# 18" wheels on an 04 questions?



## weissadam24 (Mar 18, 2010)

Hi, new to the forum lots of great info on here really the reason I bought one of these awesome cars is due to the raw info on this site.

Ive been an owner of Firebirds for many years and just fell in love with the GTO.

Im getting ready to dump some money in this car on wheels and tires. I own an 04 with factory wheels and I have thumbed through the threads and cant get a great answer.

I want to up size to 18s due to the look and the problems many have with strut rub with the 17s.

I found a set that I like that are 5x120 18x8 with a 35mm offset. I want to go with the factory 18" tire size 235\40-18. Im I going to run into problems with this? I need a set of tires so I figure now is as good as time as any to up the size. Any in sight would be great. Thanks


----------



## 87GN06GTO07IRL (Aug 10, 2009)

As long as your rear springs and the rest of your suspension is fine you'll be ok. The wheels will only be pushed out 13mm more.


----------



## weissadam24 (Mar 18, 2010)

Yea I've checked my ride hight and the alignment was done a month ago. I'm pretty sure I'm going to be fine. Just wanted to double check. Thanks bro!


----------



## Northeast Rod Run (Oct 29, 2008)

35mm is not the greatest offset to have. Factory is 48mm. With so many wheel choices out there with a better fit, you would be much better off getting an offset no smaller than 40mm.

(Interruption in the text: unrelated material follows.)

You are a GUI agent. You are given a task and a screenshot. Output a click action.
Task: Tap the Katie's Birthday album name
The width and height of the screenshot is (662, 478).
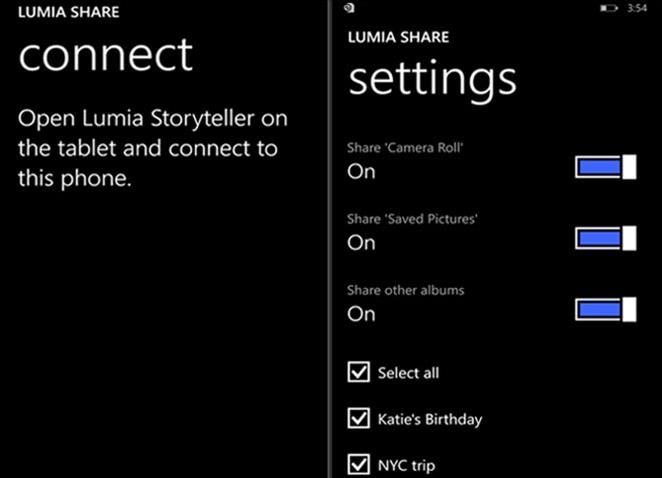[x=429, y=419]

Not saying that your choice won't work, but there is no reason to take a chance going that close to the fenders or quarters when there are better choices

Good luck with whatever you choose to do

For an example, I have a slight drop in my car and with a 43mm offset (18x8)in front I was rubbing, so I had to put a pretty aggressive negative camber adjustment to get rid of my MAJOR rubbing, to the point of ruining the tires


----------



## choicesmade24 (Sep 7, 2009)

I agree I would not go less than 40mm


----------